This happened to me while working on a Embedded XP environment, the best way i found to do it really was to write a log file to determine where it would go wrong.
What are your experiences/ discoveries trying to tackle an annoying Release-mode bug?
Make sure you have good debug symbols available (you can do this even with a release build, even on embedded devices). You should be able to get a stack trace and hopefully the values of some variables. A good knowledge of assembly language is probably also useful at this point.
My experience is that generally the bug is related to code that is near the area of breakage. That is to say, if you are seeing an issue arising in the function "LoadConfigInfoFromFile" then probably you should start by closely analysing that for issues, rather than "DrawControlsOnScreen", if you know what I mean. "Spooky action at a distance" type bugs do not tend to arise often (although when they do, they tend to be a major bear).
Tracefile is always a good idea.
When it's about crashes, I'm using adplus, which is part of debugging tools for windows. basically what adplus does, is, it attaches windbg to the executable you're monitoring. When the application crashes, you get a crash dump and a log file. You can load the crash dump in your preferred debugger and find out, which instruction lead to the crash.

Recorded data –
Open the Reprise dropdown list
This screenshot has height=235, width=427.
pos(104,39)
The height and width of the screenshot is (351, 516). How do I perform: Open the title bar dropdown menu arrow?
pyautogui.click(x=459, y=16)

Work instruction 1 – List every debugging tool or tool package that the forum thread on release-mode bugs names.
Work instruction 2 –
Answer these from the forum thread on release-mode bugs:
(a) What environment was the first writer working in when this happened?
(b) Which function does the thread give as the one to analyze first?
(c) What two things do you get when the application crashes under adplus?
Work instruction 3 –
Say whether each statement agrees with the forum thread on release-mode bugs, quoting the words that settle it:
(a) Good debug symbols can only be had with a debug build.
(b) "Spooky action at a distance" type bugs come up often.
(c) adplus attaches windbg to the executable being monitored.

Exercise answer 1 –
adplus
windbg
debugging tools for windows

Exercise answer 2 –
(a) An Embedded XP environment.
(b) "LoadConfigInfoFromFile".
(c) A crash dump and a log file.

Exercise answer 3 –
(a) No: "you can do this even with a release build, even on embedded devices"
(b) No: "do not tend to arise often"
(c) Yes: "it attaches windbg to the executable you're monitoring"